Data items:
'''
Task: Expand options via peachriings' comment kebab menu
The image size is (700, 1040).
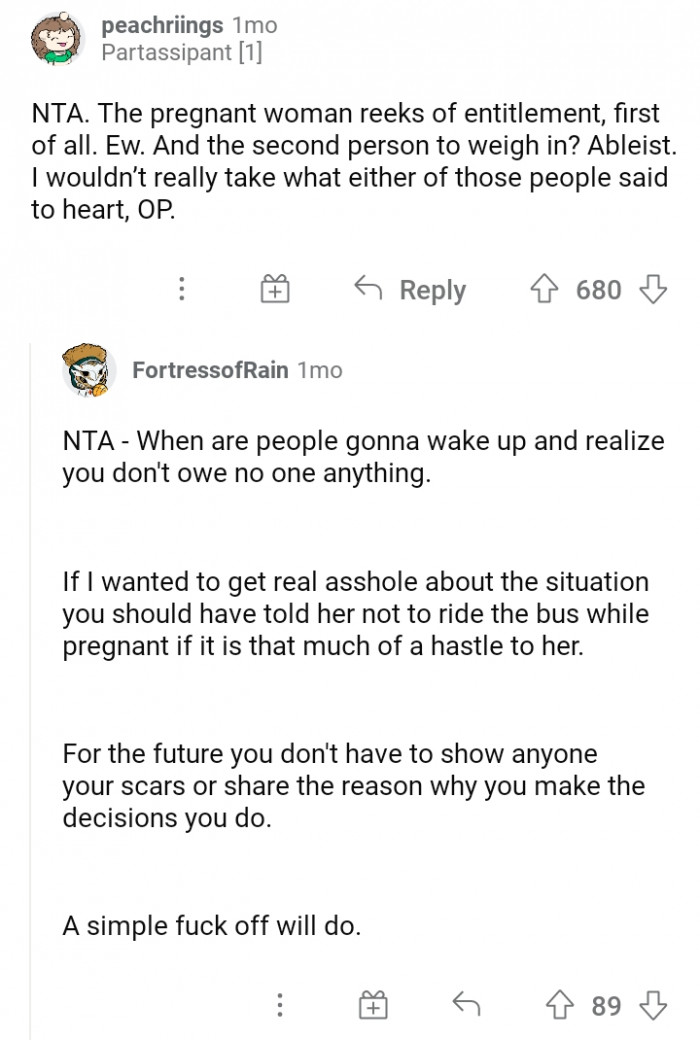Action: (181, 290)
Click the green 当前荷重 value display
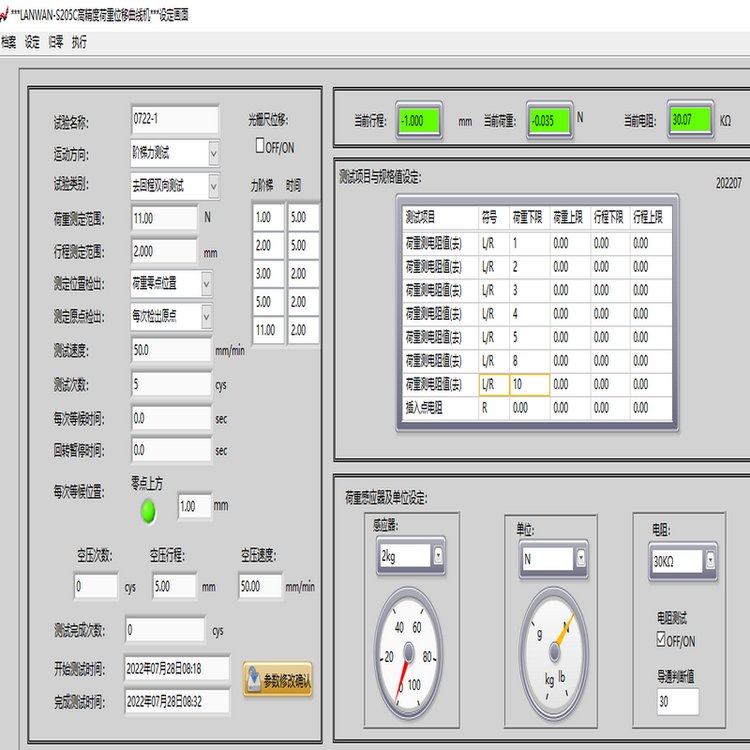Image resolution: width=750 pixels, height=750 pixels. click(x=548, y=120)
'''
_WHAT TO WORK ON_
A verbatim copy of the records above, without pictures, is required.

_ANSWER TO THIS PROBLEM_
Task: Expand options via peachriings' comment kebab menu
The image size is (700, 1040).
Action: (181, 290)
Click the green 当前荷重 value display
Image resolution: width=750 pixels, height=750 pixels. click(x=548, y=120)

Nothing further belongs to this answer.